Thread confinement in Java10 min read
As a Java developer, perhaps all of us have written some kind of single-threaded program. In this program, we can reason about our code much easier when compared with multi-threaded ones since we don’t have to worry about sharable resources because after all there is only one thread. However, as Java is a multi-threaded programming language and the computer itself is much faster year after year as more transistors and more CPU power are added, making programs multi-threaded is essential for some reasons, and the most conspicuous one is to harness and take advantage of the available computer resources.
But to write a correct, thread-safe program is not a trivial task. There is more care that we need to consider to make our code works correctly in a multithreading environment. And as we strive for writing a thread-safe program, we should know several ways that let us accomplish it. Some of the most typical ways to obtain a thread-safe class are using synchronization (using an intrinsic lock or a private lock on the resources that are shared between threads), or by using immutable data structure (since the immutable objects cannot be modified after being created, then it’s inherently thread-safe). In this article, I want to introduce yet another technique to achieve thread safety, which is called thread confinement.

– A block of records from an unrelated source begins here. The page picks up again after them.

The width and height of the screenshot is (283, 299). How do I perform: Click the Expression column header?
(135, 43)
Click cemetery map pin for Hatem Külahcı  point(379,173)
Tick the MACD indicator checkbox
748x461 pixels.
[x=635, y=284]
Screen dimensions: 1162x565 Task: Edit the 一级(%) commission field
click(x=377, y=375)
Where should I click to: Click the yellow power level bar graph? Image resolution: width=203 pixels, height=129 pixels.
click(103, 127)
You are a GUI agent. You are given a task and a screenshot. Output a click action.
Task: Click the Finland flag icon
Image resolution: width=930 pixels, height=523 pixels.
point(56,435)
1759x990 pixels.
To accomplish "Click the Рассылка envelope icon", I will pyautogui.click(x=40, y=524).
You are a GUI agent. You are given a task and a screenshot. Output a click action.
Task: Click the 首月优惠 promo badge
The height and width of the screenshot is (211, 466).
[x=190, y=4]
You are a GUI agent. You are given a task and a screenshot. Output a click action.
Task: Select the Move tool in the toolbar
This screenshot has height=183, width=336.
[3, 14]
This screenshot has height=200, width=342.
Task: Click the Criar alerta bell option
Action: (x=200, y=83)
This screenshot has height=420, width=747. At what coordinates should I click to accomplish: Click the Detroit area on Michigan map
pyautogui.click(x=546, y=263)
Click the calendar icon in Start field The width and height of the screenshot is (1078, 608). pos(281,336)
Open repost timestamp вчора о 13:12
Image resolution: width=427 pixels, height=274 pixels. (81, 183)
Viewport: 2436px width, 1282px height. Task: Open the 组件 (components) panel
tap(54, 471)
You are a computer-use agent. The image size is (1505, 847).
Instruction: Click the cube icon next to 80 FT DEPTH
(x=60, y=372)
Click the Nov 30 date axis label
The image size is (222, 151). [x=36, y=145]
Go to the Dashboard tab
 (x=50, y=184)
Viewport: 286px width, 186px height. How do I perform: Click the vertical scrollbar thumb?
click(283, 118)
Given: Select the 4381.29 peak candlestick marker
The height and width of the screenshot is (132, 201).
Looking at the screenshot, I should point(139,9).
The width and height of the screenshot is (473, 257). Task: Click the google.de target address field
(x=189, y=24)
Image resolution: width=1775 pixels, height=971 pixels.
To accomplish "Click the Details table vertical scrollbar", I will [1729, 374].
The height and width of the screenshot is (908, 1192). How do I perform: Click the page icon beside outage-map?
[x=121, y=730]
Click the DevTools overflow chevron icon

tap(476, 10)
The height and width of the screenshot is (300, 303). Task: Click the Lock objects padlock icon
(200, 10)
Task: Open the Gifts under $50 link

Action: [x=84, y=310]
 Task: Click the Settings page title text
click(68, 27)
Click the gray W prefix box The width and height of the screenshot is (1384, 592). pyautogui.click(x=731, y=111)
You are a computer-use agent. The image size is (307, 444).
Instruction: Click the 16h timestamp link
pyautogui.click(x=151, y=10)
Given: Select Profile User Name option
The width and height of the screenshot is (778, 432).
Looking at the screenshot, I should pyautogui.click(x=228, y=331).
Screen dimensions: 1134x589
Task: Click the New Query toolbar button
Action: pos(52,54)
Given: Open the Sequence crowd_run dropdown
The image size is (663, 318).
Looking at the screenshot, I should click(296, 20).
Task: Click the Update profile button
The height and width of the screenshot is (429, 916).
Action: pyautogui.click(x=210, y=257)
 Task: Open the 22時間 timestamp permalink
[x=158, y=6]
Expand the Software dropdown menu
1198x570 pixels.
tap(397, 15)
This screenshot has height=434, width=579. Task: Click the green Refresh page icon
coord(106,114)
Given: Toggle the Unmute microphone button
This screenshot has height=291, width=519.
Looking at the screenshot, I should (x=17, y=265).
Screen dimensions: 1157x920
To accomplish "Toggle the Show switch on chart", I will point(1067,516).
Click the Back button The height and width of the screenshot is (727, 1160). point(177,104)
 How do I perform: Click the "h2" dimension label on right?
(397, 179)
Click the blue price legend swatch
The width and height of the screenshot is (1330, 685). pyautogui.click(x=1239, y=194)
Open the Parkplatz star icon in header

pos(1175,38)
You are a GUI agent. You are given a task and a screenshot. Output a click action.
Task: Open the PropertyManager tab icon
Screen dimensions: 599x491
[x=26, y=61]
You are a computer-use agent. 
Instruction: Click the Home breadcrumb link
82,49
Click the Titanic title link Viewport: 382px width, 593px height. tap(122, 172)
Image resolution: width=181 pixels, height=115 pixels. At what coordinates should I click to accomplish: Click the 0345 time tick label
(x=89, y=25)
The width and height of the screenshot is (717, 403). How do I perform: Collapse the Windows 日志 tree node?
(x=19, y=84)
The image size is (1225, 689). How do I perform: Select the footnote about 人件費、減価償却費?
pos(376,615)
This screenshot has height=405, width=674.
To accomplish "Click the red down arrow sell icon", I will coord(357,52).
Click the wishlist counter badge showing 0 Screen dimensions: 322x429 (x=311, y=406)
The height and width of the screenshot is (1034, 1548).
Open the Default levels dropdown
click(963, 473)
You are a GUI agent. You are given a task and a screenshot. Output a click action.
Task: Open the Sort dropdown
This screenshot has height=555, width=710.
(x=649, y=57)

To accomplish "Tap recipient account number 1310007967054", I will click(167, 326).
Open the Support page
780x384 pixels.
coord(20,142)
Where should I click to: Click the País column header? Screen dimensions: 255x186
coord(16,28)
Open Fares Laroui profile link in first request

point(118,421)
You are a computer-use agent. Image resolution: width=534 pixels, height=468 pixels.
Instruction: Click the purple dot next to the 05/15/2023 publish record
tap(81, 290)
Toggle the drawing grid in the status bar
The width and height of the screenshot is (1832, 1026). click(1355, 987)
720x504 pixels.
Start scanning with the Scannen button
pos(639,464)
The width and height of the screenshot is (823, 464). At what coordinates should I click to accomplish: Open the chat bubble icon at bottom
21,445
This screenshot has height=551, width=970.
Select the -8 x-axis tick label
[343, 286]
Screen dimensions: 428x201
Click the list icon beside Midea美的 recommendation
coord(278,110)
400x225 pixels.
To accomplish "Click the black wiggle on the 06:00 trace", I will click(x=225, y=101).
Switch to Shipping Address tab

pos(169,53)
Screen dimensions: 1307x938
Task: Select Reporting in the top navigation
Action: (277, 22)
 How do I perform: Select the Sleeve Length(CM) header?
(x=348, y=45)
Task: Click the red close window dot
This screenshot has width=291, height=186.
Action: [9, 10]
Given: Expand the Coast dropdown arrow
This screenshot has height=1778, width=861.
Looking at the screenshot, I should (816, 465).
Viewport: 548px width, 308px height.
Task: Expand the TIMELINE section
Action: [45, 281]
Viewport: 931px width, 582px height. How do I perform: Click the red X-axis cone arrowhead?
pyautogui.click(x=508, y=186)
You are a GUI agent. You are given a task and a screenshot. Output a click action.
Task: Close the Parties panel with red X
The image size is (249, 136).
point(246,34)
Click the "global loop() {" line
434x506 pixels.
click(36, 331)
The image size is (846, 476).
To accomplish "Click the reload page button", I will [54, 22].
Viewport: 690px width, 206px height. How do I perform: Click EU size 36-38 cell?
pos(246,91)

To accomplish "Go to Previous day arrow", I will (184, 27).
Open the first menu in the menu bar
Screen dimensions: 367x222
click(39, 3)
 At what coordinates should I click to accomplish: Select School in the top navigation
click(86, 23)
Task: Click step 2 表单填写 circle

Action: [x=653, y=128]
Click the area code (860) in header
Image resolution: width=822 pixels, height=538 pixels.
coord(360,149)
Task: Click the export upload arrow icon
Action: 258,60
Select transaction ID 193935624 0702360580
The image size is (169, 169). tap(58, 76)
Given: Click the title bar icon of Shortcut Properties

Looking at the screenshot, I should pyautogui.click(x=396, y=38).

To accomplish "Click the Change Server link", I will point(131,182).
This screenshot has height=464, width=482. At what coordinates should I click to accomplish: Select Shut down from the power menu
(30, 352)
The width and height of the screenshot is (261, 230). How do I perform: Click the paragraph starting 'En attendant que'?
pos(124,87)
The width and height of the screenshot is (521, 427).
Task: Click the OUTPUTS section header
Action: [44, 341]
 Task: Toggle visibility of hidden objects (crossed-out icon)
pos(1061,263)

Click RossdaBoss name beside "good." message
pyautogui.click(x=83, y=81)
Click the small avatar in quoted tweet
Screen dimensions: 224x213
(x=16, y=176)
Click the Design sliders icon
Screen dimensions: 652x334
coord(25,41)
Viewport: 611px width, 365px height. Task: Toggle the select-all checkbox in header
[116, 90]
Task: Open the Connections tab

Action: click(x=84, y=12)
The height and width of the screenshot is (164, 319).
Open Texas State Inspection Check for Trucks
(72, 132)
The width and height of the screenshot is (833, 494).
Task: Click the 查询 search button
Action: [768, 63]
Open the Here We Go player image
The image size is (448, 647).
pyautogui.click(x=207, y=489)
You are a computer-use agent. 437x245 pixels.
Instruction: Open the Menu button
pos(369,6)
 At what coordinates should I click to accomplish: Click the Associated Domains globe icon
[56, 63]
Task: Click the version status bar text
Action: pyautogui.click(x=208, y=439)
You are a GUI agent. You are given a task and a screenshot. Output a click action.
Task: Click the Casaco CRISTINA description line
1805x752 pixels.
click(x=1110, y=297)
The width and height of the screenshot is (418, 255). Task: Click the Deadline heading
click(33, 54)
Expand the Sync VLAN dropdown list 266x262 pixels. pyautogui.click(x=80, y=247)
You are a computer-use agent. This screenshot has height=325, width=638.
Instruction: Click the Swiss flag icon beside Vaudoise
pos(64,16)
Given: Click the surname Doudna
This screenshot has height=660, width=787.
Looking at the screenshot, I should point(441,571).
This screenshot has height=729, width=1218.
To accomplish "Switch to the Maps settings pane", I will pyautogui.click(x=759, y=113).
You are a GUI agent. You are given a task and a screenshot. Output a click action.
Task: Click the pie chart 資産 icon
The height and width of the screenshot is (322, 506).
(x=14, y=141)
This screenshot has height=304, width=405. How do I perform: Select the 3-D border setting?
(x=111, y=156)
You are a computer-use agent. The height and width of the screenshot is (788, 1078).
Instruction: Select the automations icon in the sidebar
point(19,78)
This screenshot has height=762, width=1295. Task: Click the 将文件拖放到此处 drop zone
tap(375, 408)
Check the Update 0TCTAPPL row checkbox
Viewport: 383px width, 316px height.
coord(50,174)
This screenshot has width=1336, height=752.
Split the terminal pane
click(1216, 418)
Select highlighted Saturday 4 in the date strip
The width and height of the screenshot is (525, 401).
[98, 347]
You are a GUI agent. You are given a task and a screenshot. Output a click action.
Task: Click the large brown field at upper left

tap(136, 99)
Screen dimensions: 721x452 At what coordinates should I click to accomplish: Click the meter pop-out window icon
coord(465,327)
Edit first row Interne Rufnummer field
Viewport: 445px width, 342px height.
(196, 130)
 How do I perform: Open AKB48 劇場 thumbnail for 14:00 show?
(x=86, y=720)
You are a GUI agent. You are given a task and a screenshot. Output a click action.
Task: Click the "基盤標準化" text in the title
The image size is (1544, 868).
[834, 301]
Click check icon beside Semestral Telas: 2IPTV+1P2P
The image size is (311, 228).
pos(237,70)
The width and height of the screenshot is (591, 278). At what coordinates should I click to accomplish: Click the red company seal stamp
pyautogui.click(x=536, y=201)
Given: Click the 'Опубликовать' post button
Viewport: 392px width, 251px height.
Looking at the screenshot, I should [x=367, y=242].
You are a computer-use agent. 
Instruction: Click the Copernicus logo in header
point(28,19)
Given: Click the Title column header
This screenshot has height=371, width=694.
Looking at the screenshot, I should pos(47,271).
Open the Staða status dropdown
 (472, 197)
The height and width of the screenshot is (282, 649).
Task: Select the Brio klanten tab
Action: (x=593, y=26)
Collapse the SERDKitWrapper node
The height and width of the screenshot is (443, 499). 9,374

We know that accessing mutable, shared data between threads requires some level of synchronization, but one way to avoid doing this is to simply not share. The basic idea of thread confinement is that, if the data is only accessed by a single thread, then there is no synchronization needed. There are several ways to achieve thread confinement, let’s explore.
Ad-hoc thread confinement
The first type of thread confinement is called ad-hoc thread confinement, where the responsibility of managing thread confinement is fall entirely to the implementation. In other words, it’s your responsibility to document your code so that the use of an object is restricted to a single thread, in this type of confinement, the correctness of the program is based on human-level protection, rather than any language level features, which can be very fragile and should be avoided in most case. Here is a simple example:
public class ThreadConfinement {
// only use this object in the thread X and not from any other threads.
private Point point;
public Point getPoint() {
return point;
}
}
class Point {
int x;
int y;
public Point(int x, int y) {
this.x = x;
this.y = y;
}
}
You document your code like this and hope other developers will use your object properly, but again, other developers can violate the rules that you described, there are better techniques that utilize language features to enforce thread confinement (described in later sessions).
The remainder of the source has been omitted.